You can also use Kubernetes match expressions to include or exclude namespaces. The valid operators are:

  • In
  • NotIn
  • Exists
  • DoesNotExist

The general structure the matchExpressions section is one or more of the following lines:

{key: VALUE, operator: OPERATOR, values: LIST_OF_VALUES}

Here's a complete example:

common:
  config:
    namespaceSelector:
      matchExpressions:
      - {key: newrelic.com/scrape, operator: NotIn, values: ["false"]}
You can include More than one line in the `matchExpresions` section, and the expressions are concatenated. All must be true for the filter to apply. Labels and match expressions are explained in more detail [here](https://kubernetes.io/docs/concepts/overview/working-with-objects/labels/).

In this example, namespaces with the label newrelic.com/scrape set to false will be excluded:

global:
  licenseKey: _YOUR_NEW_RELIC_LICENSE_KEY_
  cluster: _K8S_CLUSTER_NAME_

# ... Other settings as shown above

# Configuration for newrelic-infrastructure
newrelic-infrastructure:
  # ... Other settings as shown above
  common:
    config:
      namespaceSelector:
        matchExpressions:
        - {key: newrelic.com/scrape, operator: NotIn, values: ["false"]}

See a full list of the settings that you can in the chart's README file.

How can I know which namespaces are excluded? [#excluded-namespaces]

All the namespaces within the cluster are listed thanks to the K8sNamespace sample. The nrFiltered attribute determines whether the data related to the namespace is going to be scraped.

[EXTRACTED MATERIAL]
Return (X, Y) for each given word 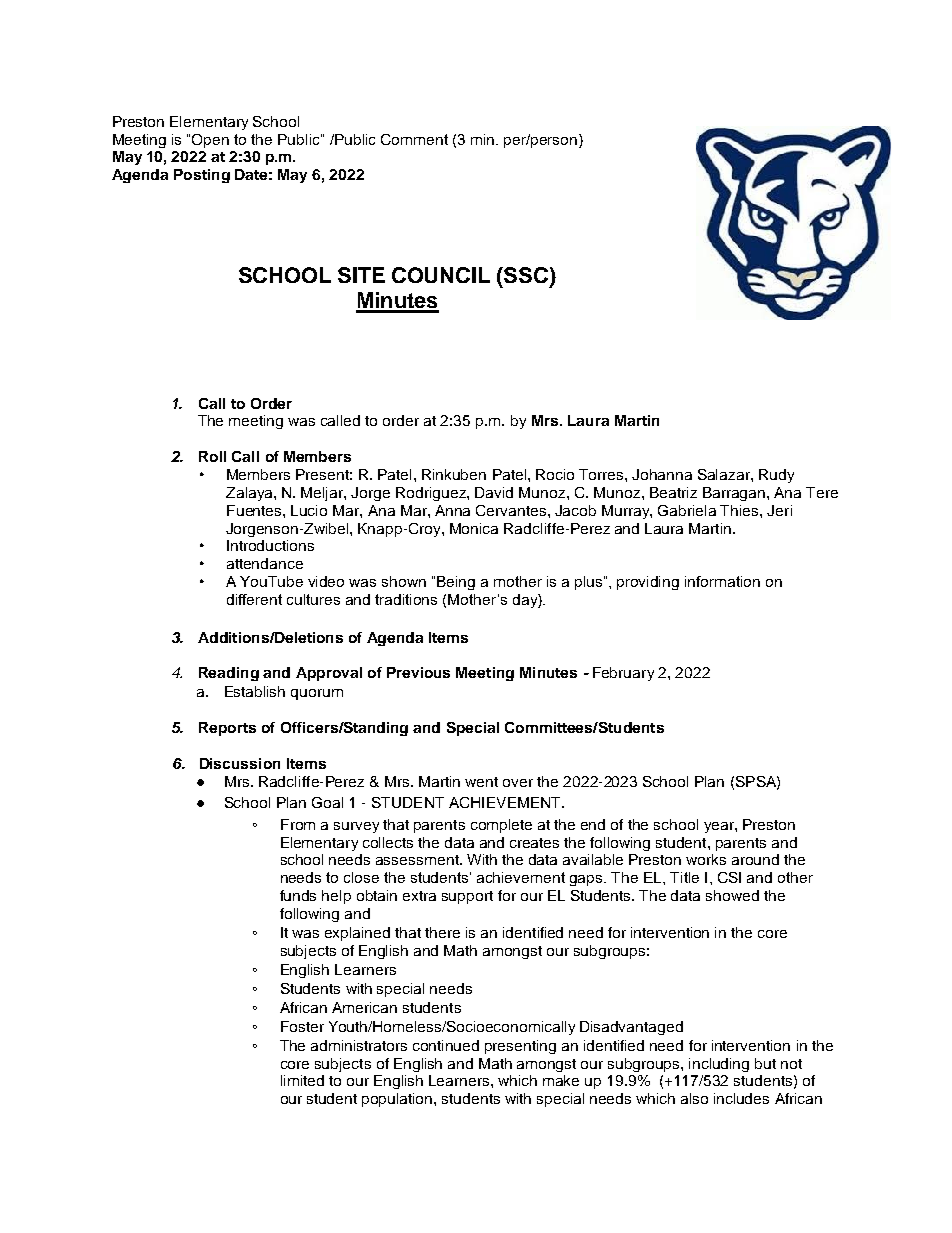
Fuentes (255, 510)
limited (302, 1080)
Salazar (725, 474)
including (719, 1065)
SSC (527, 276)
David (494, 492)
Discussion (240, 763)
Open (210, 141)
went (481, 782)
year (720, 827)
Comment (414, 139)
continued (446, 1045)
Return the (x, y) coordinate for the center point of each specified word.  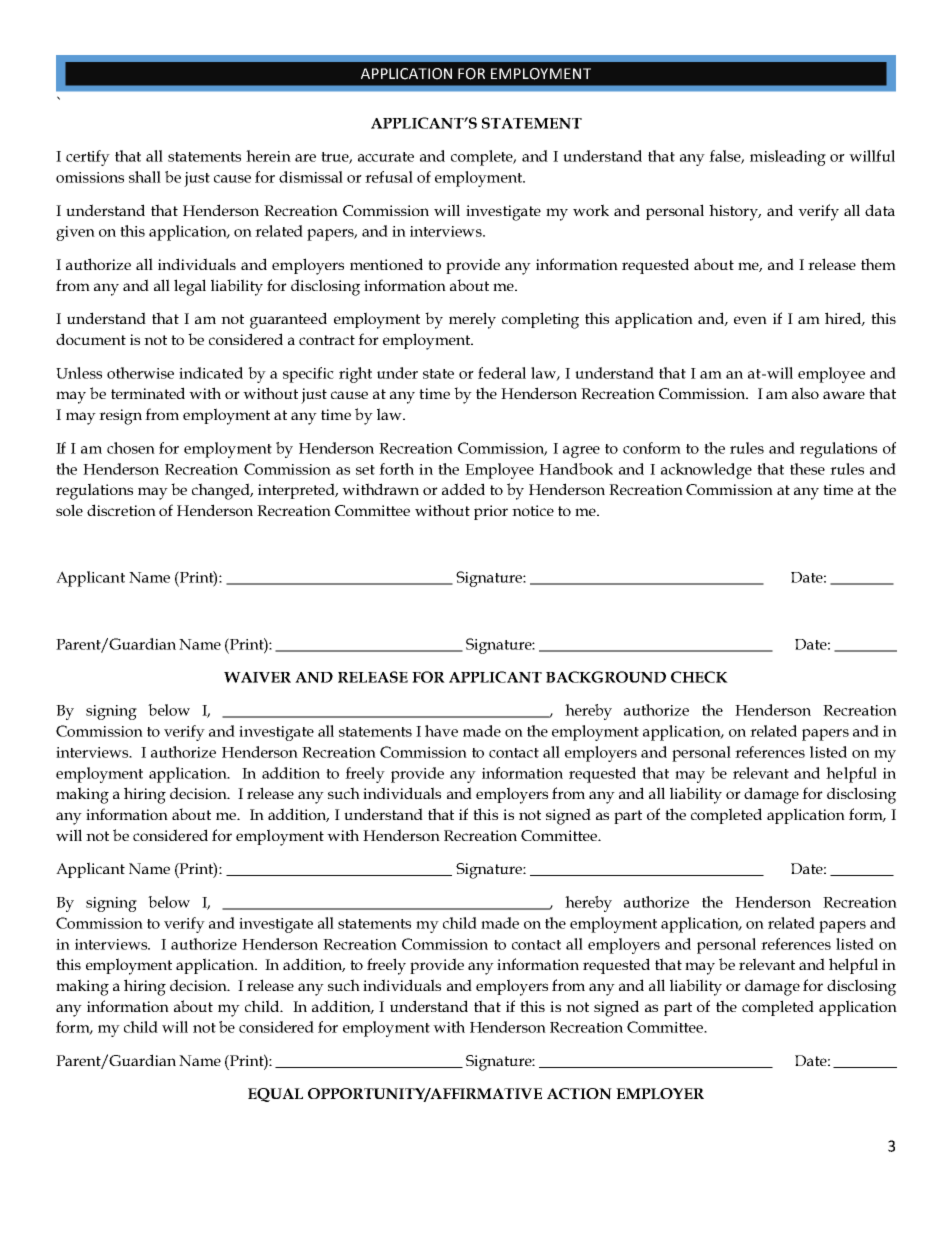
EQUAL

--

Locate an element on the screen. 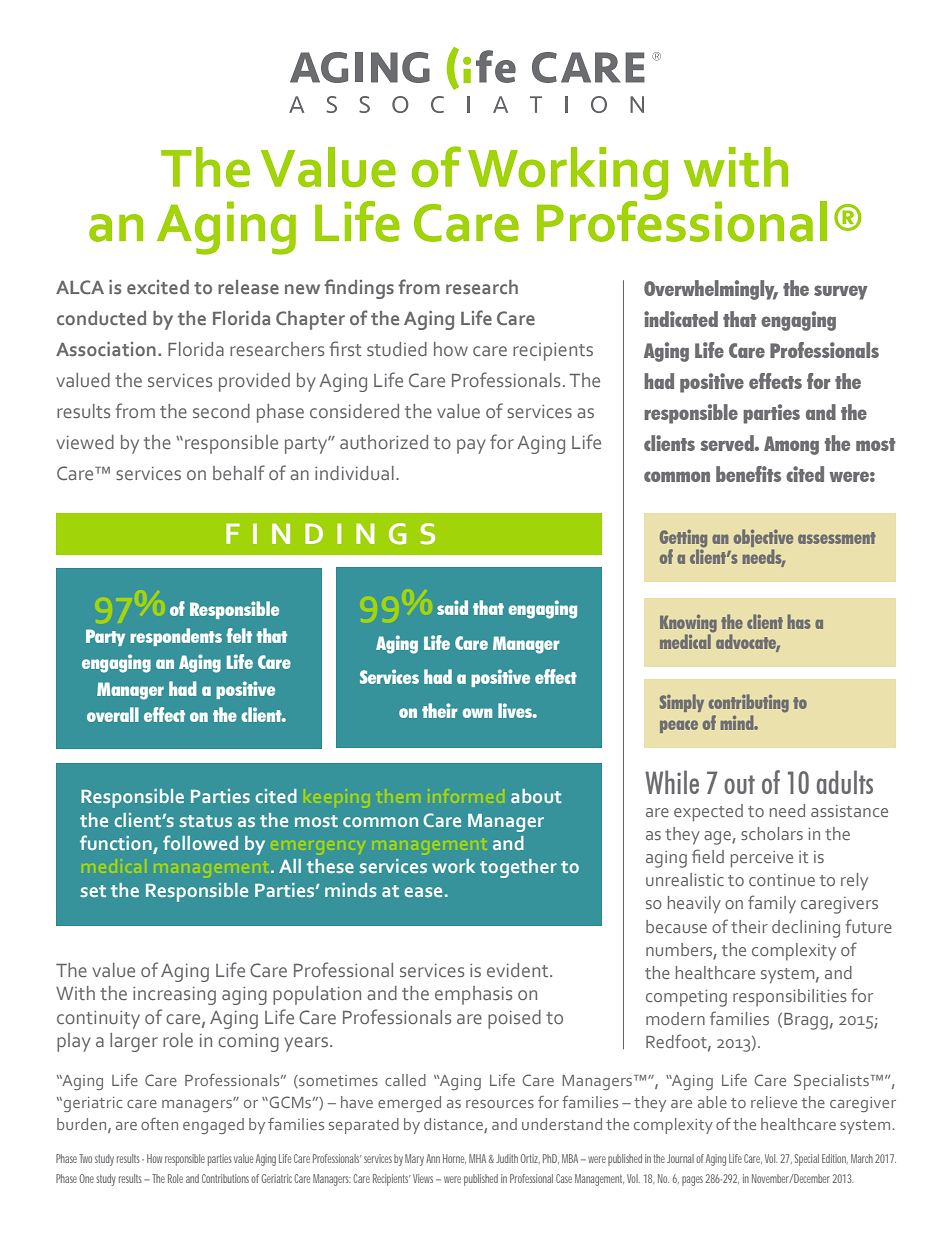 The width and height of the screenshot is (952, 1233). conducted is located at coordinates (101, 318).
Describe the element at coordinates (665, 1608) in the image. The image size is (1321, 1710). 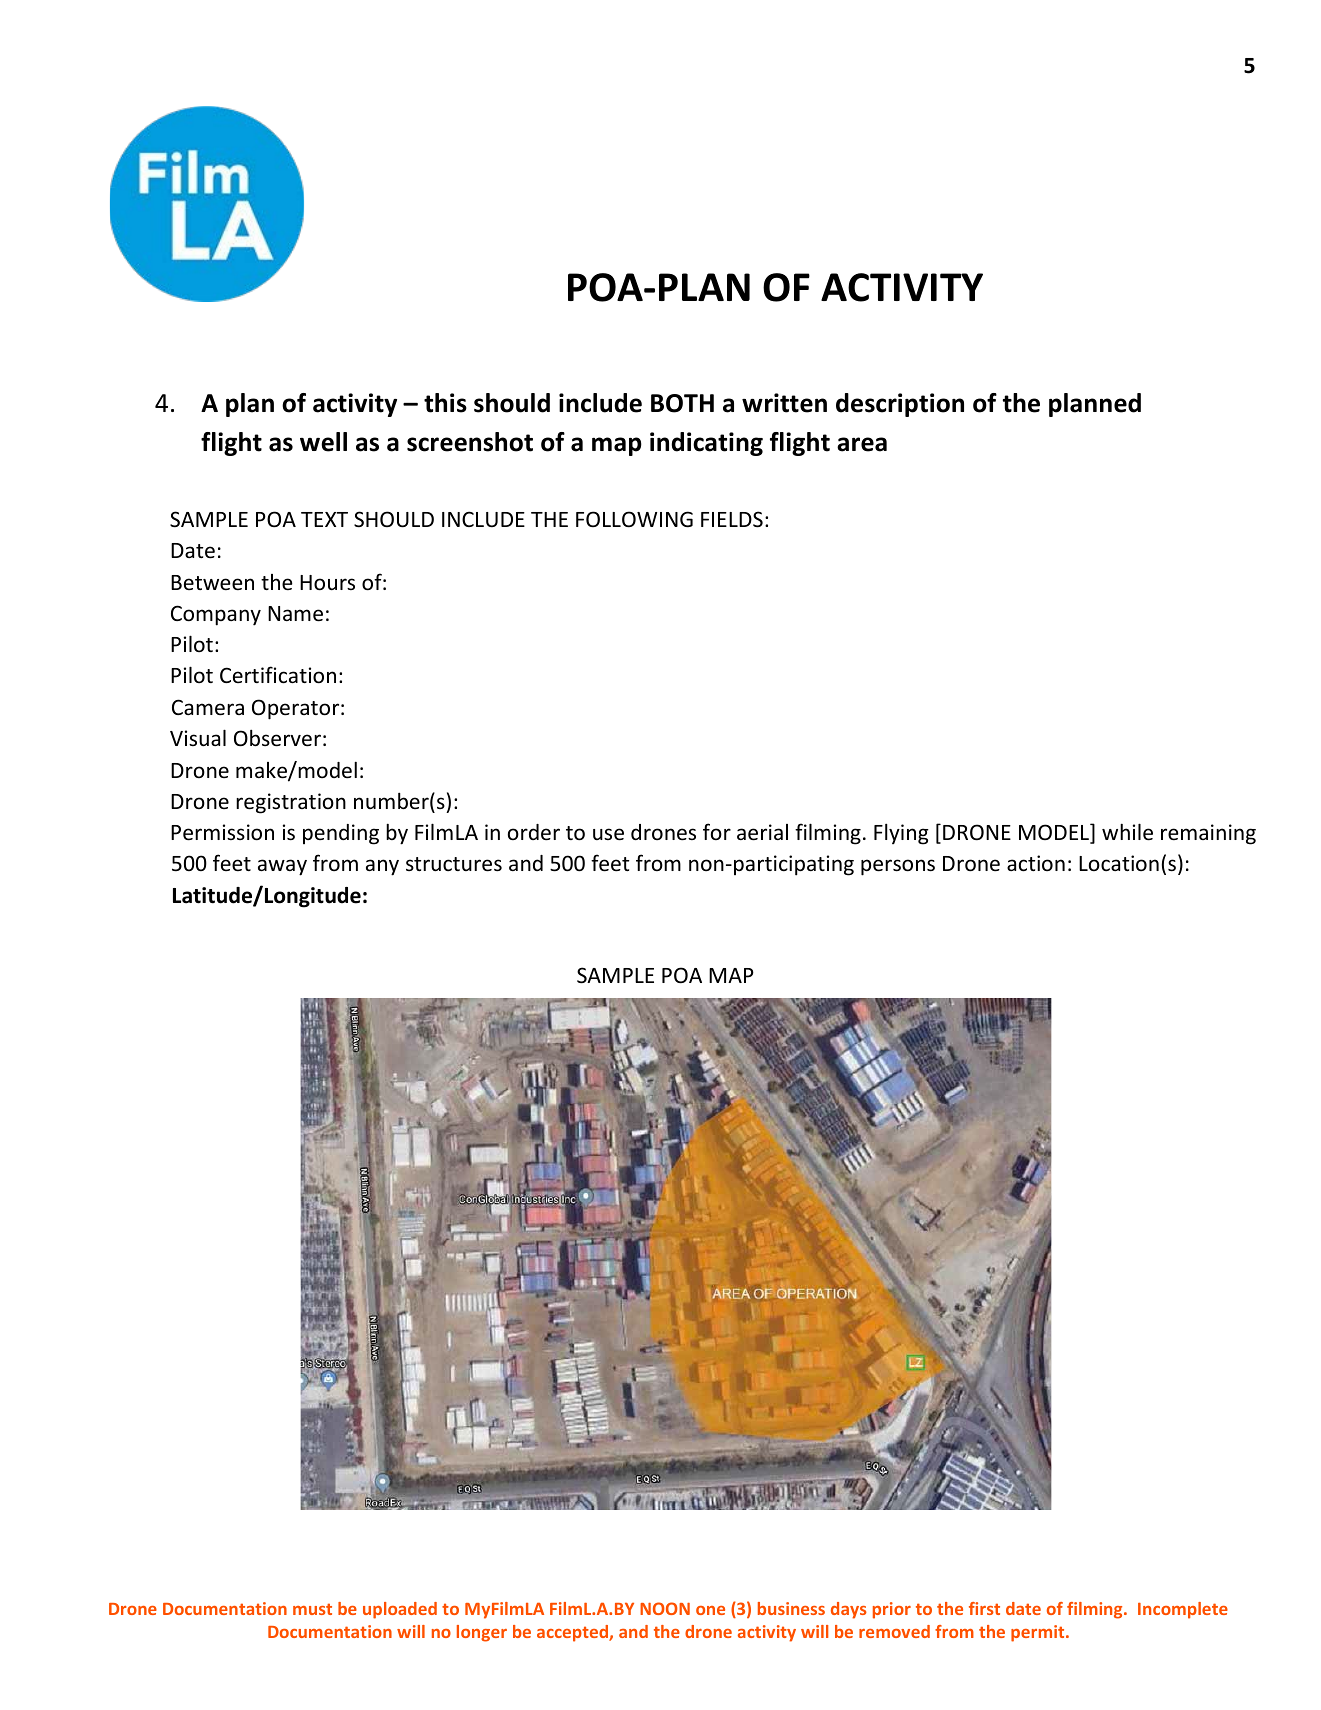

[REQUIREMENTS]
a - According to the passage on Kubernetes namespace filtering, which attribute determines whether the data related to a namespace is going to be scraped?
b - Transcribe the passage on Kubernetes namespace filtering between "# Configuration for" and "to be scraped.", inclusive.
c - Pick up the passage on Kubernetes namespace filtering after its final sentence and continue writing it.

[ANSWERS BY TASK]
a - The nrFiltered attribute.

b -
# Configuration for newrelic-infrastructure
newrelic-infrastructure:
  # ... Other settings as shown above
  common:
    config:
      namespaceSelector:
        matchExpressions:
        - {key: newrelic.com/scrape, operator: NotIn, values: ["false"]}

See a full list of the settings that you can in the chart's README file.

How can I know which namespaces are excluded? [#excluded-namespaces]

All the namespaces within the cluster are listed thanks to the K8sNamespace sample. The nrFiltered attribute determines whether the data related to the namespace is going to be scraped.

c -
Use this query to know which namespaces are being monitored:

FROM K8sNamespaceSample SELECT displayName, nrFiltered
WHERE clusterName = INSERT_NAME_OF_CLUSTER SINCE
2 MINUTES AGO

What data is being discarded from the excluded namespaces? [#namespaces-discarded-data]

The following samples won't be available for the excluded namespaces:

  • K8sContainerSample
  • K8sDaemonsetSample
  • K8sDeploymentSample
  • K8sEndpointSample
  • K8sHpaSample
  • K8sPodSample
  • K8sReplicasetSample
  • K8sServiceSample
  • K8sStatefulsetSample
  • K8sVolumeSample

Kubernetes state metrics

The Kubernetes cluster explorer requires only the following kube state metrics (KSM):

  • Container data
  • Cluster data
  • Node data
  • Pod data
  • Volume data
  • API server data1
  • Controller manager data1
  • ETCD data1
  • Scheduler data1

1 Not collected in a managed Kubernetes environment (EKS, GKE, AKS, etc.)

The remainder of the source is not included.